* PAGE EXCERPT
--------

MCN Blogs
Ray Pride

By Ray Pride

Errol Morris' Abu Ghraib doc: SOP: Standard Operating Procedure

doggieoscar8908-.jpgAn item about Danny Elfman getting an honorary doctorate reveals the title of Errol Morris‘ new documentary, on American torture practices: SOP: Standard Operating Procedure. (Elfman’s doing the ditty duties on this one; more on the degree below.)

Also Will Receive Honorary Doctorates
WINSTON-SALEM – Chancellor John Mauceri has announced that award-winning film composer Danny Elfman and best-selling author Rebecca Walker will speak at the North Carolina School of the Arts’ commencement ceremonies for college and high school graduates, respectively, on June 2 at NCSA’s Stevens Center.
“What an extraordinary day this will be for our School!” Chancellor Mauceri said. “Two great artists will celebrate NCSA – as we celebrate them – and elevate an already joyous occasion with their presence.”

--------

* EXERCISE TASKS
a: Reproduce everything in the blog post about Errol Morris' documentary from "By Ray Pride" down to "NCSA’s Stevens Center.".
b: Pick up the blog post about Danny Elfman's honorary doctorate and keep writing it from the point where it stops.

* AVAILABLE DATA

--------

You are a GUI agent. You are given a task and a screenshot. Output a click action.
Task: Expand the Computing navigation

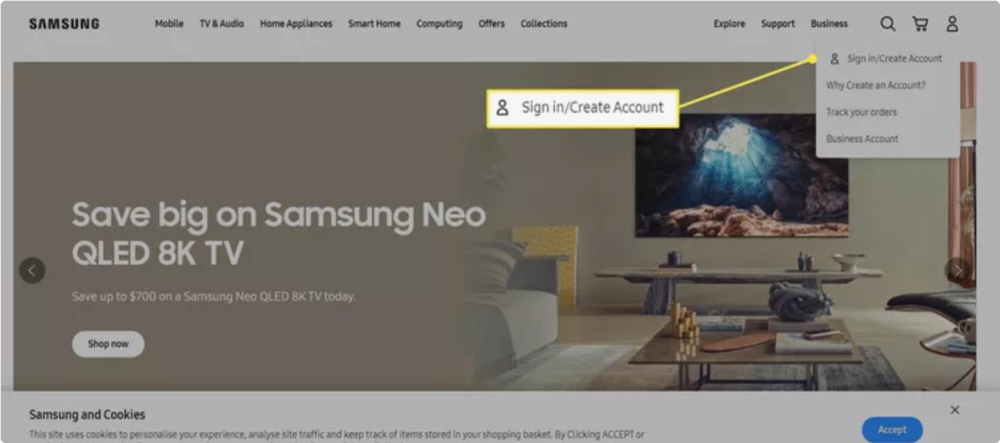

--------

* SOLVED TASKS
a:
By Ray Pride

Errol Morris' Abu Ghraib doc: SOP: Standard Operating Procedure

doggieoscar8908-.jpgAn item about Danny Elfman getting an honorary doctorate reveals the title of Errol Morris‘ new documentary, on American torture practices: SOP: Standard Operating Procedure. (Elfman’s doing the ditty duties on this one; more on the degree below.)

Also Will Receive Honorary Doctorates
WINSTON-SALEM – Chancellor John Mauceri has announced that award-winning film composer Danny Elfman and best-selling author Rebecca Walker will speak at the North Carolina School of the Arts’ commencement ceremonies for college and high school graduates, respectively, on June 2 at NCSA’s Stevens Center.

b:
Elfman, whose compositions range from TV’s “The Simpsons” and “Desperate Housewives” to feature films BATMAN and SPIDER-MAN, as well as purely orchestral works, will speak to the college graduates at the 1 p.m. ceremony. Walker, who at just 25 was named by Time magazine as one of the 50 most influential future leaders of America, will speak to the high school graduates at the 9 a.m. ceremony.
Elfman and Walker also will receive honorary doctorates at the ceremonies.
Elfman was invited to speak by Chancellor Mauceri, who recorded the composer’s “Serenada Schizophrena.” Elfman composed an overture for Chancellor Mauceri’s final concerts as director of The Hollywood Bowl Orchestra last September.
One of today’s most successful creators of movie music, Danny Elfman is also one of few who have managed to make the transition from rock musician to orchestral score composer.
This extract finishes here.